Qt vs Symbian C++
-
Here is the "best documented list":http://www.forum.nokia.com/Distribute/Packaging_and_signing.xhtml#article1_a I could find of the current devices OVI / Smart Installer likes.
-
[quote author="snowpong" date="1284630014"]Here is the "best documented list":http://www.forum.nokia.com/Distribute/Packaging_and_signing.xhtml#article1_a I could find of the current devices OVI / Smart Installer likes.[/quote]
Thanks for the link.
-
There is a new SmartInstaller v1.1 by the way.
http://info.publish.ovi.com/?p=596
Mandatory as of today but was released last week.Some stuff may have changed with regards to this topic.
-
-
It says it was released on the 24th in the wiki that page links to. Unless you meant when it became mandatory. Date of article was 2nd of December I think. I remember seeing the date before but now that I look, it's not there :O
By the way, just after this announcement one of my smart installer apps passed QA. So it's only for new submissions.
-
But Nokia have stated that all Qt runtimes will be backwards compatible with Qt4.6.3. So not really a mess. The only things that aren't back compatible are the 'labs' that you shouldn't be using in production app anyway.
Also, they are fixing the Smart Installer thing. You won't have to say it may download up to 13MB of additional files anymore.

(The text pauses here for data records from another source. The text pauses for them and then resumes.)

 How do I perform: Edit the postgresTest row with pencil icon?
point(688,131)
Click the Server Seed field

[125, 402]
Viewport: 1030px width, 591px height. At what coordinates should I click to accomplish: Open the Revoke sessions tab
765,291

The only markets I wasn't able to distribute apps using SmartInstaller were Mainland China (without licencing partnership) and Korea (no idea?). But I don't think those had anything to do with Qt or Symbian C++.
I'm not sure why an operator would restrict Qt. Makes no sense really. Surely the customers would debrand their device or yell at their operator and not come back. -
-
Well it seems absurd.
Right now the application downloads Qt after the store has downloaded the application. So the extra download isn't related to the store. It's a one-off from the application. That's why they require that warning in the application's description.What I believed they were doing is having the store host the Qt Installer instead. So you download it off the store. The operator store can have Qt Installer on their domain.
So what's the problem?
-
In Australia, Hutchison was purchased by Vodafone. It's now VHA which owns Vodafone and 3.

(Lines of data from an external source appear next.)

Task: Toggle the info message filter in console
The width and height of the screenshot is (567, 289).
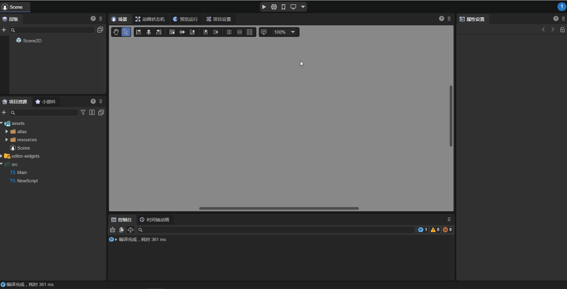Action: [422, 230]
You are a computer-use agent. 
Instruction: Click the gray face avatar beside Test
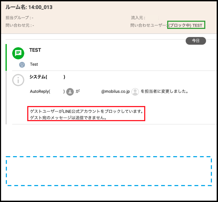pos(22,64)
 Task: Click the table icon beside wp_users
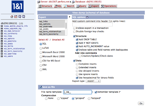click(x=2, y=56)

I don't know how this carrier acts towards games downloaded from app stores, however I can assure you no carrier in Australia has a website where you download apps.

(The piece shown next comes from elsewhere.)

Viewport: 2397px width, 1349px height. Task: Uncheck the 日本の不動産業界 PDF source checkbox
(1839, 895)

I hope there aren't many countries with operators modeled on yours (with website stores). I think it's certainly not the majority.
So these developers should have no fears in making Qt games.. at least for us Australians :) We are all waiting!
Angry Birds (Qt) is a massive hit here.
Important to remember that if your app is based on 4.6.3 you won't need to worry about any of that stuff anyway.